Amazonita Christchurch
Set within a den of opulence, Amazonita has been shaking up Christchurch’s dining scene ever since it opened earlier this year. Inspired by its lush, namesake region in South America, the lavish setting gives way to an array of gastronomic delights including ceviche, crispy squid and lamb shoulder with salsa verde. Each dish lies somewhere at the intersection of Mediterranean and South American cuisine, enhanced by a lineup of tantalisingly good cocktails (think Frozés and Hemingway daiquiris).

Rosie B’s — Queenstown
Wild Legend Fiordland lobster is said to be some of the best on the planet and it’s a delicacy they are serving with pride at this cosy new Arrowtown eatery. But that’s not all, every piece of meat on Rosie B’s menu is sourced from local, free-range farms and much of the produce foraged nearby. This is a restaurant that enshrines the region’s very best food and serves it in seriously aesthetically pleasing environs.

Rosie B

Craggy Range — Hawke’s Bay
Craggy Range Winery has long been a coveted destination for those visiting the bay, but a recently completed three- month renovation at the hands of Izzard Design has seen both the dining and accommodation offering completely overhauled. Central to the fresh fit-out is an open plan kitchen from which Head Chef Casey McDonald is serving a Hawke’s Bay tasting menu where every dish is sourced from a different part of the region. A new bar area paves the way for an enticingly reworked bar menu while the outdoor area has been titivated to encourage visitors to linger for longer.

1154 PastariaWellington
Not ones to shy away from delivering a damned impressive eatery, the capital city has been swept off its feet by ultra-cool new pasta joint 1154 Pastaria (or just “eleven fifty four” for short). Named after the earliest known reference to pasta and executed by the acclaimed team behind sister pizzeria Scopa (the Bresolin brothers) and their business partners, the menu features classic, handmade pasta dishes done incredibly well and a beautiful organic wine menu to match.

1145 Pastaria

Rothko Jr. at Sculptureum — Matakana
Matakana sculpture garden Sculptureum is already well known for its on-site restaurant Rothko, but a new addition to its enticing garden setup is furthering the gastronomic pull. Two shipping containers have been repurposed for the destination’s sprawling lawn area and are serving up the gratifyingly simple likes of spicy fried chicken, gluten-free battered fish from the nearby Lee Fisheries, and cold beers from Hallertau Brewery. What more could you want?

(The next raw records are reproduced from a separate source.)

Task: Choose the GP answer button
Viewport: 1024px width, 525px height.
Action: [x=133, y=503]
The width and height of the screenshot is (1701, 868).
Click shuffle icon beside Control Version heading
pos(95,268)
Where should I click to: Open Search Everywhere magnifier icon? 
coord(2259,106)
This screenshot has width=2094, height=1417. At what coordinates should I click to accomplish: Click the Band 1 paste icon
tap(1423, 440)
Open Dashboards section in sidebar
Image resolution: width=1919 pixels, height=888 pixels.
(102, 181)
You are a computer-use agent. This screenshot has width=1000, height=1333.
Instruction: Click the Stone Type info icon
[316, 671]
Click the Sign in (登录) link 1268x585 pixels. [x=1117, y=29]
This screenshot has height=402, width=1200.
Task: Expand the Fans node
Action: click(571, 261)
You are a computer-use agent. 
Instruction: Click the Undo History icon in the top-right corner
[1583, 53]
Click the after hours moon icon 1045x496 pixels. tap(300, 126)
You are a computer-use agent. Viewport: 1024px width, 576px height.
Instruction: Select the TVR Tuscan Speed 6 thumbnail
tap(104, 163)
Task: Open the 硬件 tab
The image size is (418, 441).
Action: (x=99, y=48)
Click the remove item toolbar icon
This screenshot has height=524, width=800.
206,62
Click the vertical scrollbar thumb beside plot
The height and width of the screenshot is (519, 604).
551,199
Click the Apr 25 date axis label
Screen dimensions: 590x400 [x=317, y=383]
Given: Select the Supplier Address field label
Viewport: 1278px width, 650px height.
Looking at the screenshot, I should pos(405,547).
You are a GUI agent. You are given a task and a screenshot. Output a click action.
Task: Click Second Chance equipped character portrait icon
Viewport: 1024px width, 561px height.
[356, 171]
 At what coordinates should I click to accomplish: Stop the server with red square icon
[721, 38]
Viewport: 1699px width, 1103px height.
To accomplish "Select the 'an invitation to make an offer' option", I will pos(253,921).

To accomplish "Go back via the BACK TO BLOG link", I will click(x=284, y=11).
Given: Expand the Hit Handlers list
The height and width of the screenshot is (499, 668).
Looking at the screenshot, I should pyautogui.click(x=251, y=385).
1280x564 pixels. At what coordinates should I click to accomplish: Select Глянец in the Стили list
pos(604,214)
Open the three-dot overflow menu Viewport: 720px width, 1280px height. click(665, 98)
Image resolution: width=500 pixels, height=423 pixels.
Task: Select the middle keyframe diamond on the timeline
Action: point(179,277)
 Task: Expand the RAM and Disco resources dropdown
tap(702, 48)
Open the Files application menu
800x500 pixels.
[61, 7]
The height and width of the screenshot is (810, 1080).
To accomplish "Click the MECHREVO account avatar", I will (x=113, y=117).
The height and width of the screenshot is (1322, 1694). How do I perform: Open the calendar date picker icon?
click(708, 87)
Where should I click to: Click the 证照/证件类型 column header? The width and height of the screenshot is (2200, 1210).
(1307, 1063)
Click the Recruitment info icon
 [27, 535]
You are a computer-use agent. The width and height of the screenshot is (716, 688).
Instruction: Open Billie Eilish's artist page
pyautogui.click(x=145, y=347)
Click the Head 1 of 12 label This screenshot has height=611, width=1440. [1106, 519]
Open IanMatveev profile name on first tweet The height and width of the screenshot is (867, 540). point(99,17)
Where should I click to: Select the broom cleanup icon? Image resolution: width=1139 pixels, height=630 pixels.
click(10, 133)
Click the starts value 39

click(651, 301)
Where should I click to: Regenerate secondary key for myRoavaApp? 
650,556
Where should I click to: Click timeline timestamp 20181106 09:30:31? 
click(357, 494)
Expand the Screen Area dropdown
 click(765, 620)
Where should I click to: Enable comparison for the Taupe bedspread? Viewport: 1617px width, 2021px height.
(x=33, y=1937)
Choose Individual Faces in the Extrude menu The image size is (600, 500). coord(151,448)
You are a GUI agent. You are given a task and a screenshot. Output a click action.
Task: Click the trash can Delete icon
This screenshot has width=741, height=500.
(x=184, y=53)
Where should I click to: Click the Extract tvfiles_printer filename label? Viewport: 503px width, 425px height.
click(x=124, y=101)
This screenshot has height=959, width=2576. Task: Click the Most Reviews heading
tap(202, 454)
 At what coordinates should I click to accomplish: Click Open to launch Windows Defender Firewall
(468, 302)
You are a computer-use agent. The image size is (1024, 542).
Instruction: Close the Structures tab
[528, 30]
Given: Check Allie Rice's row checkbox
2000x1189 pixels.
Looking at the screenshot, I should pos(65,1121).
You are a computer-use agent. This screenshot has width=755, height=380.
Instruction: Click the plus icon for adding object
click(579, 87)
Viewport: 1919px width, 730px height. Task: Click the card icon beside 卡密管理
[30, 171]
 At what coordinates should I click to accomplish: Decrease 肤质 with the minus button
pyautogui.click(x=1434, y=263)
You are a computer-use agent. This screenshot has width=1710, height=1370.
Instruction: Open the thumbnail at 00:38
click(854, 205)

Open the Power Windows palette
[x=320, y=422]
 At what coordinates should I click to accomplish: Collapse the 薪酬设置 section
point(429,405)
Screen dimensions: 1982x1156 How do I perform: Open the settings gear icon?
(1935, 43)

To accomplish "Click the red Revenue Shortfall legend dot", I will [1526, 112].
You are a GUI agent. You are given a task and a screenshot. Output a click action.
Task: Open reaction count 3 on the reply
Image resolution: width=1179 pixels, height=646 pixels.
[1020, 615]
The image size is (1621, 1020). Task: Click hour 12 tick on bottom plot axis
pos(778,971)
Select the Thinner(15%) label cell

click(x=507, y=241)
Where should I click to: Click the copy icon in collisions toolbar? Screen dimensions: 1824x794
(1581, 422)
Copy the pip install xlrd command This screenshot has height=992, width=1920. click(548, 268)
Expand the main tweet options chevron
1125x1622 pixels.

Charlie’s — Waiheke Island
It’s a well-known fact that Waiheke Island is home to a panoply of standout wineries, but casual beachside eateries (strangely for an island) are fewer and further between. Enter the new and improved Charlie Farley’s (or just Charlie’s, as its new moniker reads). Now owned, operated and reinvigorated by renowned restaurateur Richard Sigley, the Onetangi eatery gives way to crowd-pleasing dishes like poke bowls, fresh oysters, burgers, and, of course, an elevated offering of fish and chips. Open for breakfast, lunch and dinner. They also have an excellent to-go offering.

Vinci's Pizza
Vinci’s Pizza

Vinci’s Pizza — Napier
Run by none other than Mr Vinci himself, this new Napier hotspot is serving up the pizza pie just as should be; big, thin-crusted and extremely tasty. It’s been so popular since opening only two weeks ago, they’ve been running out of dough. Hopefully, they’ll be prepared for the holiday onslaught. Lord knows we love a good piece of Capricciosa.

Tay Street Store — Mount Maunganui
From bountiful salads and fresh juices to real fruit soft serves and excellent coffee, this Mount Maunganui pitstop is worth having on your radar for when you inevitably pass through the laid-back beach town.